The light of the world has grown a little dimmer
with the loss of the phenomenal Maya Angelou, but her legacy endures as
a luminous beacon of strength, courage, and spiritual beauty. Angelou’s
timeless wisdom shines with unparalleled light in a 1977 interview by
journalist Judith Rich, found in Conversations with Maya Angelou (public library) — the
same magnificent tome that gave us the beloved author’s conversation with Bill Moyers on freedom — in
which Angelou explores issues of identity and the meaning of life.

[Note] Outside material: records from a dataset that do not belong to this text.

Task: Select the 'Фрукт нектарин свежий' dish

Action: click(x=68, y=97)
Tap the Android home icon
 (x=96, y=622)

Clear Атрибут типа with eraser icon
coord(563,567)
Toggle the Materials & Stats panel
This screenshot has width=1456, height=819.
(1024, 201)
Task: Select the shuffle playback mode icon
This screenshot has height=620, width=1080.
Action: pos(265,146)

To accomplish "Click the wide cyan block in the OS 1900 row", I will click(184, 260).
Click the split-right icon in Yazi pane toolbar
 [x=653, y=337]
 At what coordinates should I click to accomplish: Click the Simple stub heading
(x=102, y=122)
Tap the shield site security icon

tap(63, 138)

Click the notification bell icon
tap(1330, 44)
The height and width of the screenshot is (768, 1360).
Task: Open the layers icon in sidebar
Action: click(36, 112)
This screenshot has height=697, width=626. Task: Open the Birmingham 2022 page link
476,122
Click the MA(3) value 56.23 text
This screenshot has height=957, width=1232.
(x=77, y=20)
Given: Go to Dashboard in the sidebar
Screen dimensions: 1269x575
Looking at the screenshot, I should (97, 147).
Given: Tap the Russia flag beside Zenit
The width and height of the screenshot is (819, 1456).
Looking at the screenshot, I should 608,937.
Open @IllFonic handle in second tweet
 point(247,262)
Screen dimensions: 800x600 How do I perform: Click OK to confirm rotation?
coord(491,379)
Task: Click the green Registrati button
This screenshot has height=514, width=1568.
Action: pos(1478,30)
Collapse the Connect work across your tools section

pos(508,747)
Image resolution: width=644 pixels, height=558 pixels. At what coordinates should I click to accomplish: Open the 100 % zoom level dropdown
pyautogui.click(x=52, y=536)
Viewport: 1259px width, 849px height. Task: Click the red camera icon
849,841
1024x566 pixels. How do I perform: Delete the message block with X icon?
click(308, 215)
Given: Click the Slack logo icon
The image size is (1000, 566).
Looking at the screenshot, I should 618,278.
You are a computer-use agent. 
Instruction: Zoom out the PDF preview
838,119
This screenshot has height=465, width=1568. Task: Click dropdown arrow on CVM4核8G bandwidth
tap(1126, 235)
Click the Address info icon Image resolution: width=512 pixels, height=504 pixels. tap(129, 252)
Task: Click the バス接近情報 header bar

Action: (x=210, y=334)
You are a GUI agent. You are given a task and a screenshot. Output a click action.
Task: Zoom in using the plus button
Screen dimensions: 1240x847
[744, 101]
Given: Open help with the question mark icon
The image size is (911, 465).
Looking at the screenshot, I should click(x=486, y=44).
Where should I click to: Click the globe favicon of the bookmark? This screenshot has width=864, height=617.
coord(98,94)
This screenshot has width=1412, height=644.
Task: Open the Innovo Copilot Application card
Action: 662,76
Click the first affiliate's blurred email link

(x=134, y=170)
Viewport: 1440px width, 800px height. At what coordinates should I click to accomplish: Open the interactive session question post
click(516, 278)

Reflecting on her life, Angelou — who rose to
cultural prominence through the sheer tenacity of her character and talent,
despite being born into a tumultuous working-class family, abandoned by her
father at the age of three, and raped at the age of eight — tells Rich:
I’ve been very fortunate… I seem to have a
kind of blinkers. I just do not allow too many negatives to soil me. I’m very
blessed. I have looked quite strange in most of the places I have lived in my
life, the stages, spaces I’ve moved through. I of course grew up with my
grandmother: my grandmother’s people and my brother are very very black, very
lovely. And my mother’s people were very very fair. I was always sort of in
between. I was too tall. My voice was too heavy. My attitude was too arrogant —
or tenderhearted. So if I had accepted what people told me I looked like as a
negative yes, then I would be dead. But I accepted it and I thought, well,
aren’t I the lucky one.
She later revisits the question of identity,
echoing Leo Buscaglia’s beautiful meditation on labels, as she
reflects on the visibility her success granted her and the responsibility that
comes with it:
What I represent in fact, what I’m trying
like hell to represent every time I go into that hotel room, is myself. That’s
what I’m trying to do. And I miss most of the time on that: I do not represent
blacks or tall women, or women or Sonomans or Californians or Americans. Or
rather I hope I do, because I am all those things. But that is not all that I
am. I am all of that and more and less. People often put labels on people so
they don’t have to deal with the physical fact of those people. It’s easy to
say, oh, that’s a honkie, that’s a Jew, that’s a junkie, or that’s a broad, or
that’s a stud, or that’s a dude. So you don’t have to think: does this person
long for Christmas? Is he afraid that the Easter bunny will become polluted? …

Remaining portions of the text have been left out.